Catalyst for Payment Reform

Mental Health Care is Evolving. So Are Purchasers’ Strategies.

Mental Health Care is Evolving. So Are Purchasers’ Strategies.

If ever there was a worldwide phenomenon that perfectly captured the concept of “two sides of the same coin” it would be COVID-19. The pandemic exploited the weaknesses of our health care system while simultaneously highlighting under-utilized technologies like telehealth. It took away our ability to travel and see the world, while also helping us see the value of what we have at home. Likewise, it brought about a tsunami of mental health challenges, but in doing so, revealed that these challenges can affect everyone, are not unique, and require effective and thoughtful solutions.

Observed in the U.S. since 1949, May is Mental Health Awareness Month. But this time around, it feels a bit different, especially from the purchaser point of view. While mental health care has long been a focus for CPR members and other employer-purchasers, never has there been a more pressing need for access and benefits addressing it. CPR efforts to bring purchasers together to discuss challenges and opportunities in mental health validate that purchasers are taking a deeper dive into mental health, expanding their offerings and considering important areas of focus such as pediatric mental health care and health equity. When evaluating a potential program or improving an existing one, here are key aspects every employer should consider:

Variety and accessibility matters.

  • Consider the different types of mental health providers (e.g., psychiatrists, psychologists, and licensed clinical social workers) in your network(s). Also, understand which providers offer in-person mental health services, virtual mental health services, or both.
  • What digital mental health treatment options are or would be available to members (e.g., cognitive behavioral therapy apps, self-screening tools, stress management resources, etc.)?

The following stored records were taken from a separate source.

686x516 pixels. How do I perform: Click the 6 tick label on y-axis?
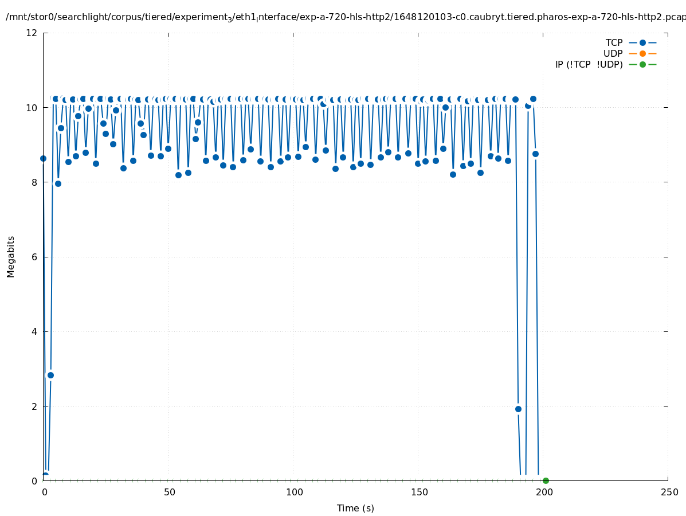point(34,257)
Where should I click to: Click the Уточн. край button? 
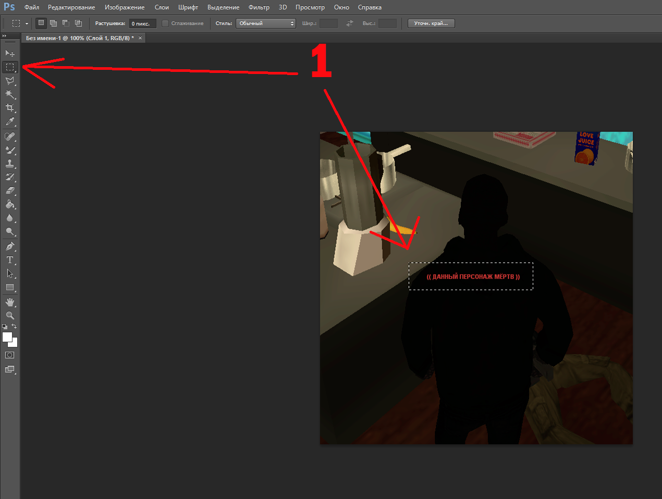pyautogui.click(x=431, y=23)
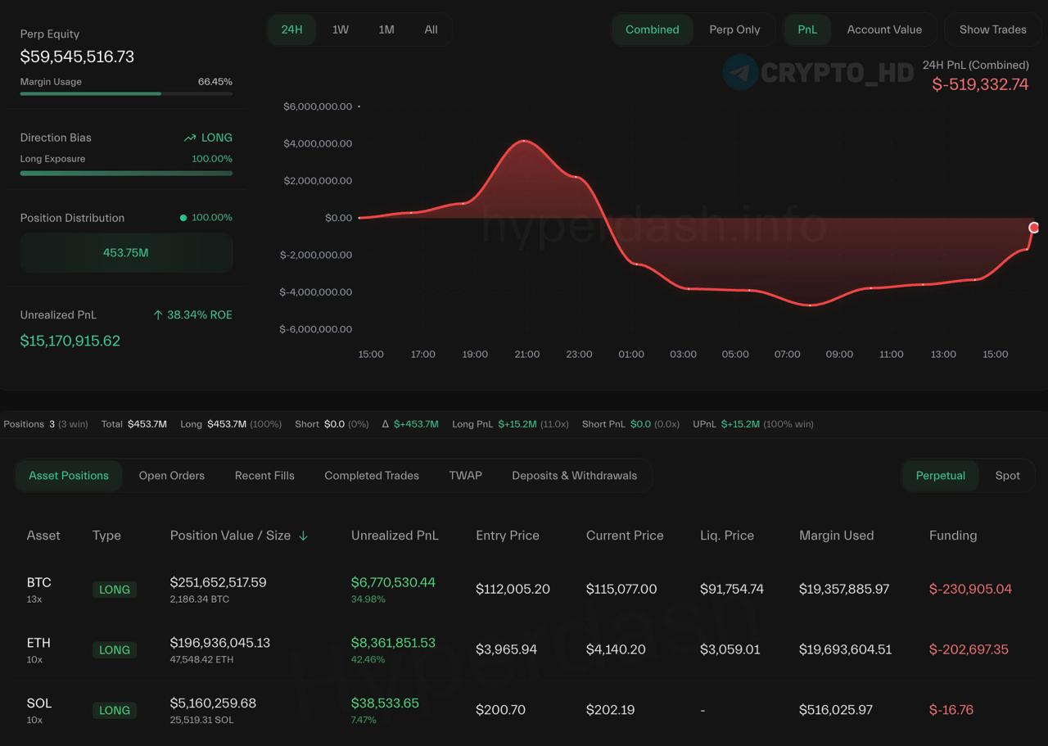
Task: Open the Deposits & Withdrawals tab
Action: click(x=574, y=476)
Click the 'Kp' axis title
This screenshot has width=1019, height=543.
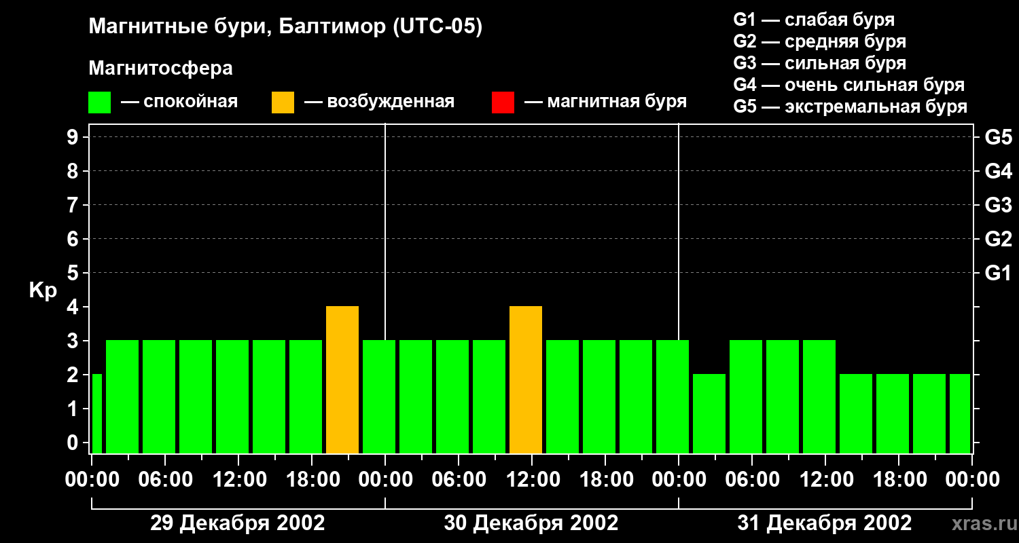[x=43, y=291]
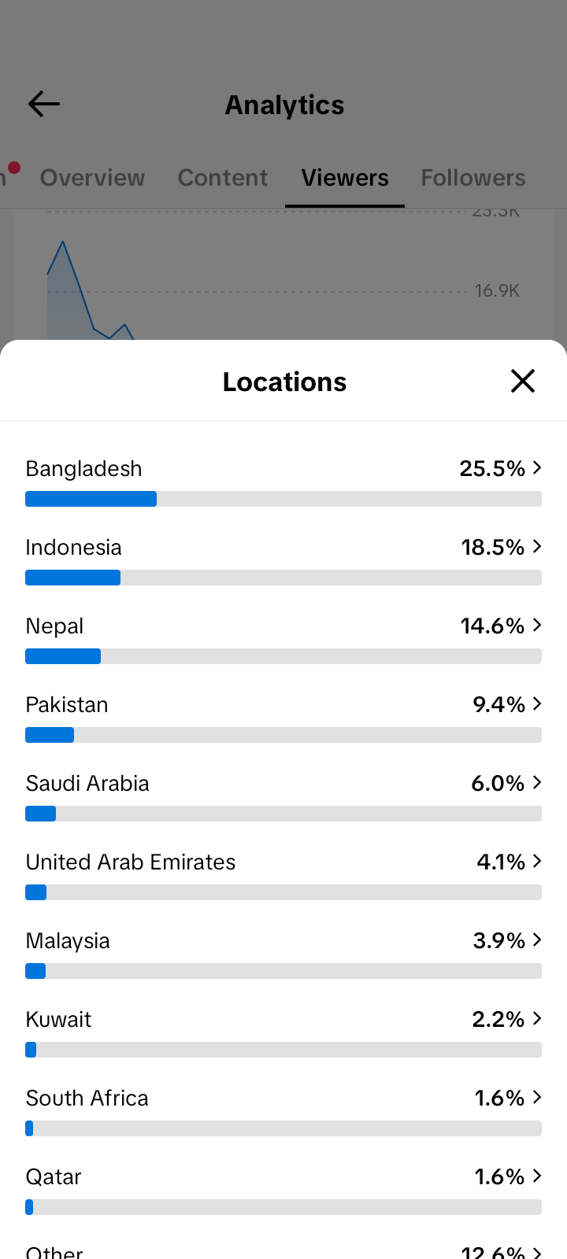Open Malaysia chevron arrow
This screenshot has height=1259, width=567.
point(537,940)
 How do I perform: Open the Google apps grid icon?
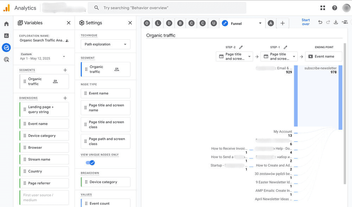(323, 8)
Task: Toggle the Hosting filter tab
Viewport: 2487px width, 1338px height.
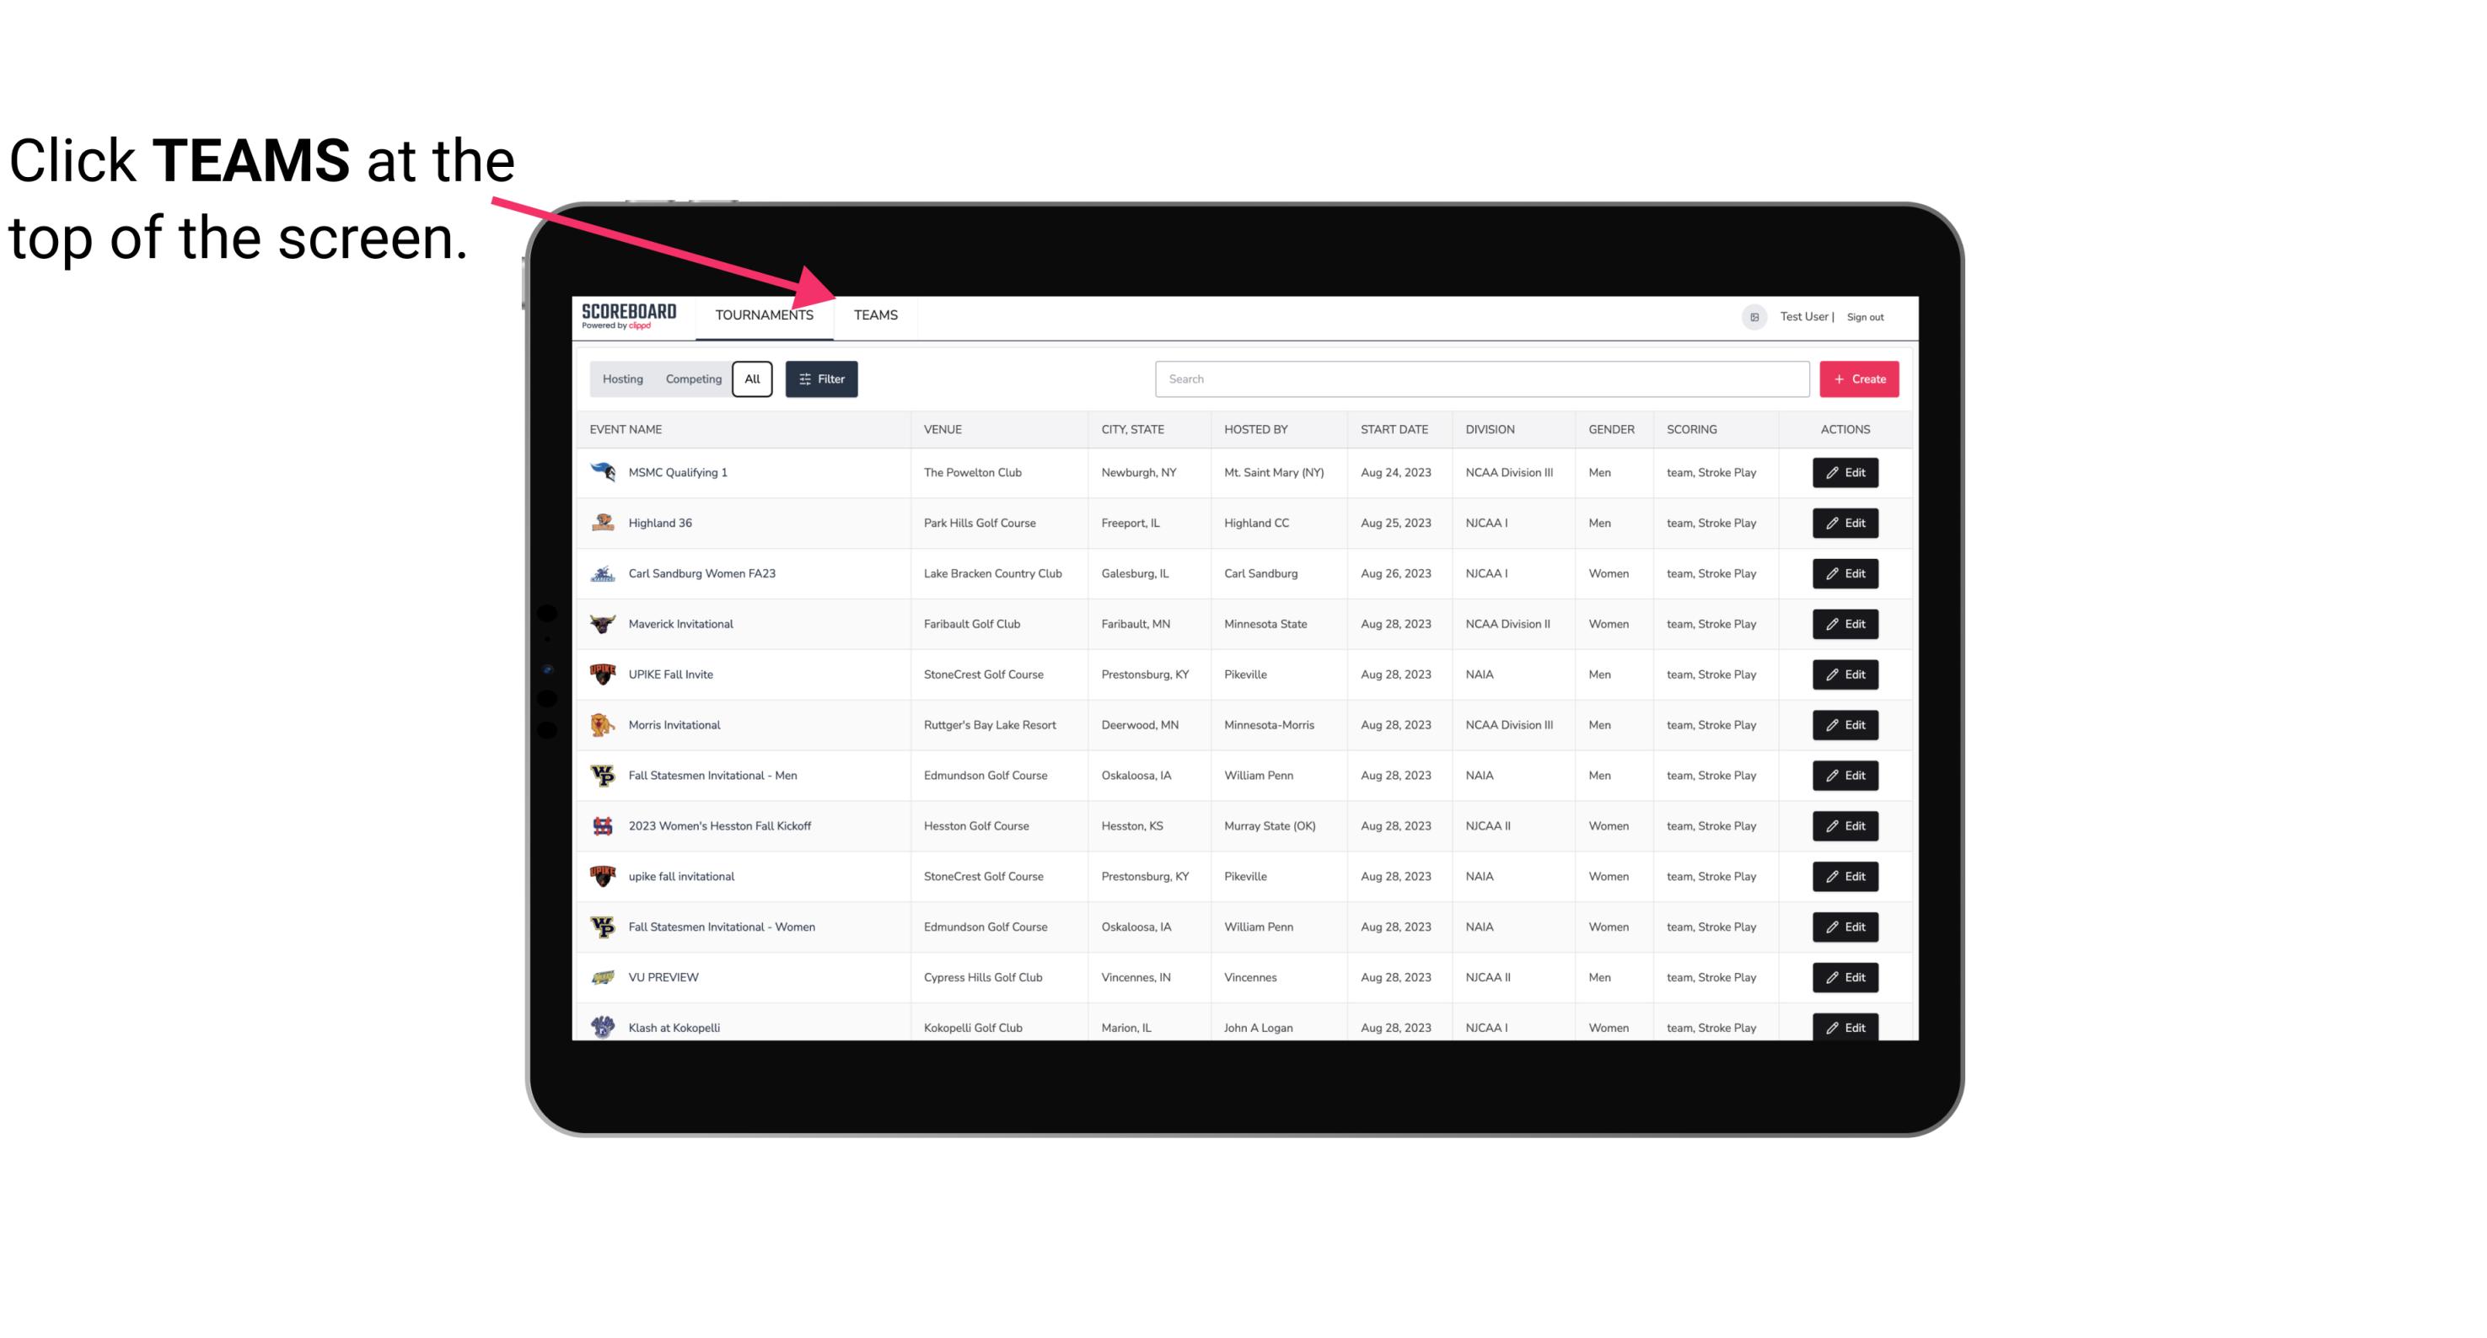Action: click(622, 379)
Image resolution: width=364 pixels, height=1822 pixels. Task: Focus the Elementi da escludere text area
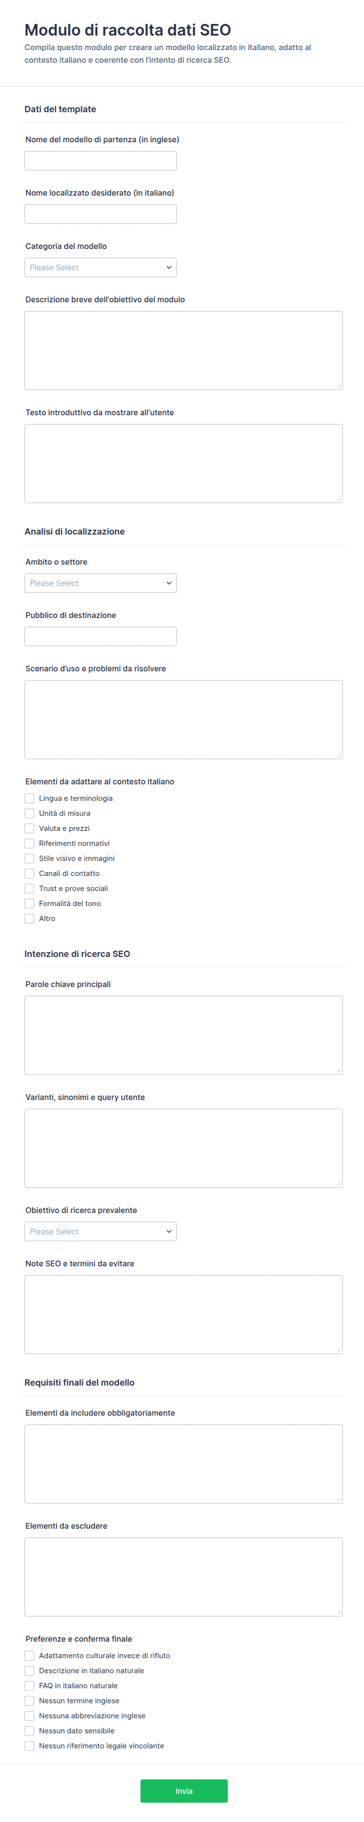pyautogui.click(x=183, y=1577)
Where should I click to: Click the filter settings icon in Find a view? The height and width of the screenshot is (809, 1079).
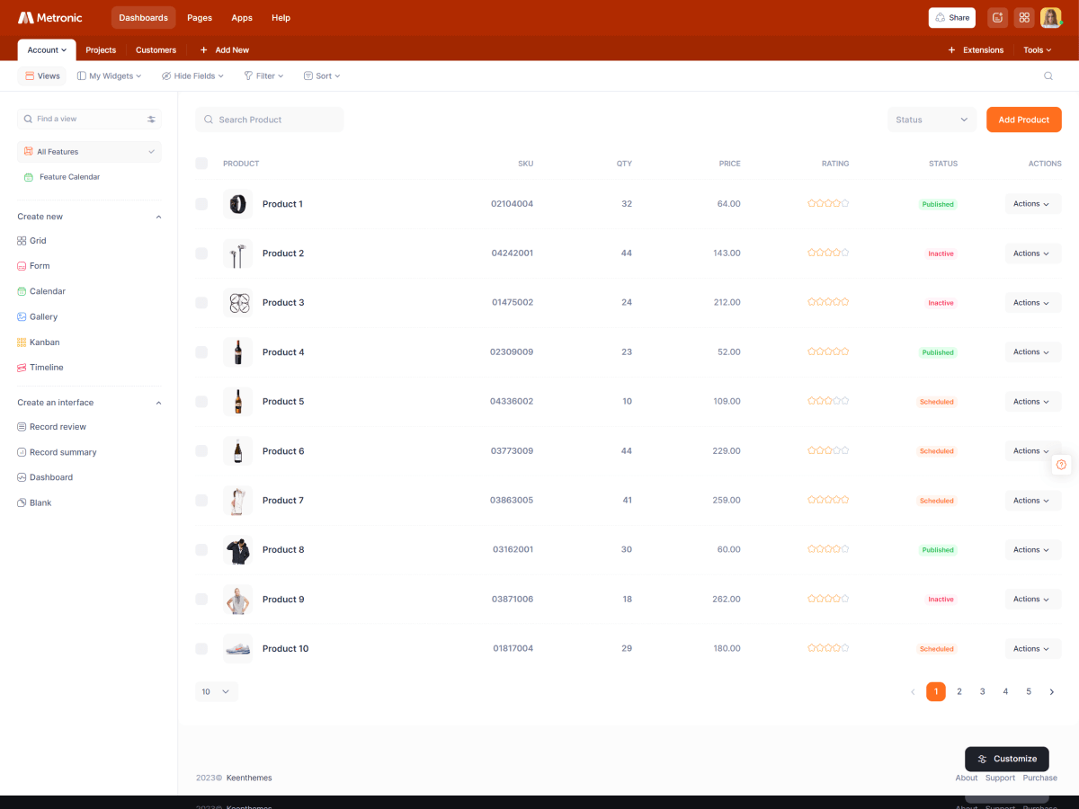click(151, 120)

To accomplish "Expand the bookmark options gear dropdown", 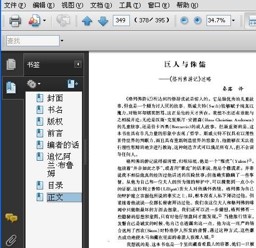I will [34, 84].
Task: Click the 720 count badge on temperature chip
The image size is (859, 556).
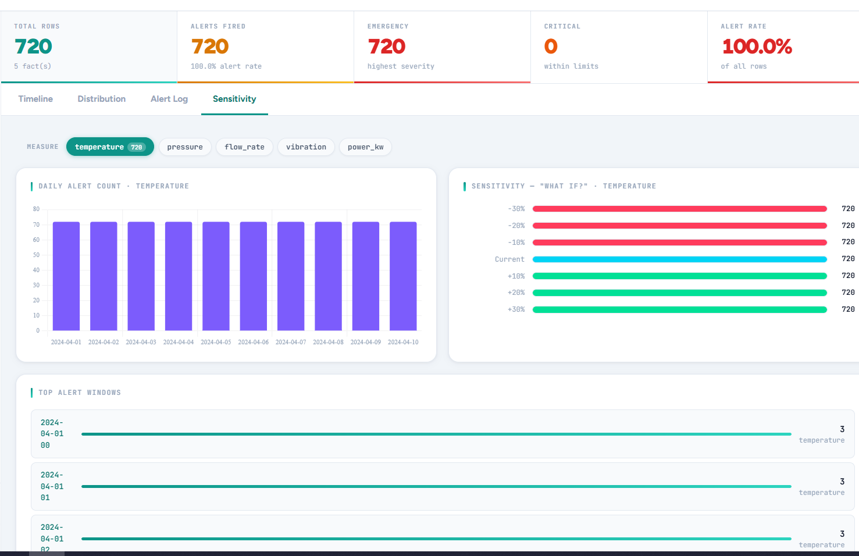Action: (x=135, y=147)
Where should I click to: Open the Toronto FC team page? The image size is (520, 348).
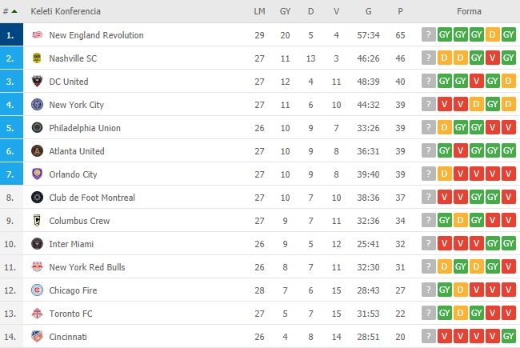click(70, 314)
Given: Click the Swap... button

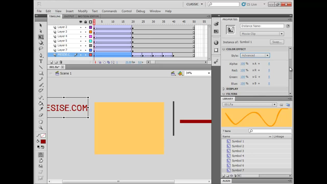Looking at the screenshot, I should tap(277, 42).

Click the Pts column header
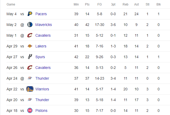pos(87,4)
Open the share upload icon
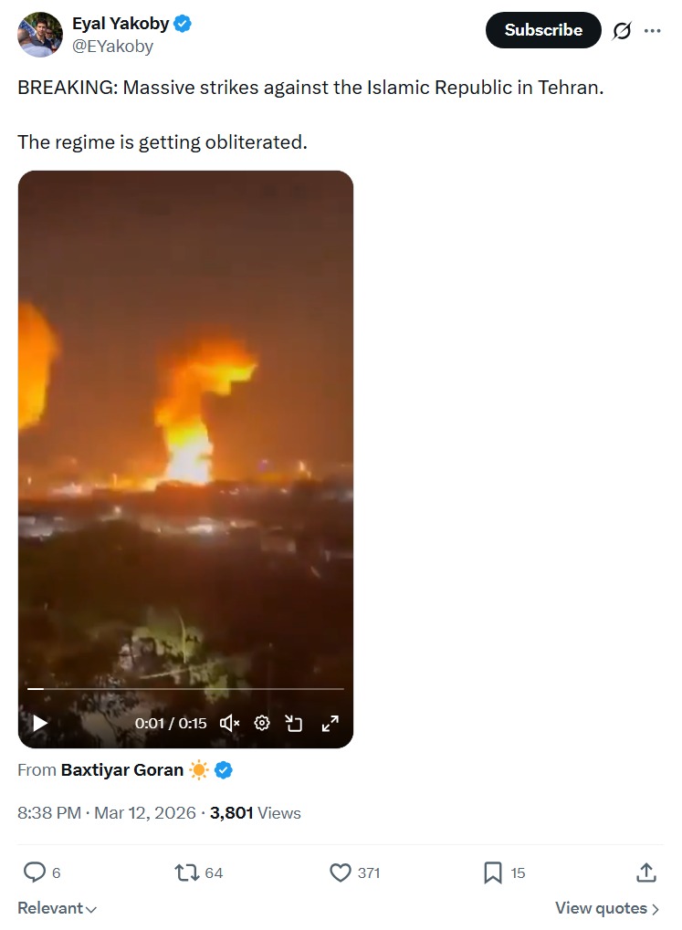 tap(645, 873)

Are you measuring quality?

  • Are quality measures related to process of care, patient outcomes, and patient experience with mental health care being tracked and reported?
  • Is it possible to analyze access, quality, and utilization data for mental health care by age, race, ethnicity, income, and gender?
  • Do network providers use a standard set of mental health screening tools (e.g., General Anxiety Disorder (GAD) Screener, Depression Anxiety Stress Scale (DASS), Revised Children’s Anxiety and Depression Scale (RCADS), etc.)? Is the use of these tools measurable?

Let’s talk money.

  • Are mental health providers being paid competitive rates for their services? Do you have insight into what the health plan pays and whether it’s sufficient for an available network of providers?
  • Is it possible to offer providers additional incentives to participate in the network? For example, payment for continuing education could encourage more providers to participate.
  • Are you encouraging your health plan to implement value-oriented payment methods (i.e., incentive payments that rewards a provider for achieving quality targets) with mental health providers?

Equity is at the heart of success.

  • While there has been improvement in general awareness and acceptance, purchasers must still consider ways to combat different types of stigma associated with seeking or receiving mental health services. Some of these include stigma stemming from workplace culture (e.g., perception of not being able to handle the job), cultural and social (e.g., gender) norms, profession-specific expectations/assumptions (e.g., front line workers hesitance to seek assistance as they are supposed to be the ‘strong ones’), and work-from-home challenges.
  • Are you considering ways to address structural racism, health care and outcomes disparities, and inequity in mental health care? These can include programs to increase provider training in implicit biases, culturally competent care, and addressing racial trauma – the mental and emotional injury caused by encounters with racial bias and ethnic discrimination, racism, and hate crimes.
  • Is your health plan and/or its contracted providers considering establishing partnerships or affiliations with Black, Indigenous and people of color (BIPOC) led organizations?
  • Are you considering designing and implementing programs to build member trust, particularly for plan members experiencing inequities?
  • What percent of total mental health network providers are BIPOC? What percent of prescribing and non-prescribing mental health network providers are BIPOC?
  • Lastly, what are some ways to increase the diversity of your provider network (e.g., providing paid opportunities for clinical training)?

This May, take a fresh look at your mental health strategy or design a new one based on these principles in order to provide a program to your members that grants access to a variety of providers and treatment options, measures quality of care, pays for value, and makes equity a priority.

CPR’s Assistant Director of Projects and Research, Lea Tessitore, MBA, MSB, wrote this blog. As a bioethicist, Lea uses her unique perspective and formal principles of health care ethics to inform CPR’s work.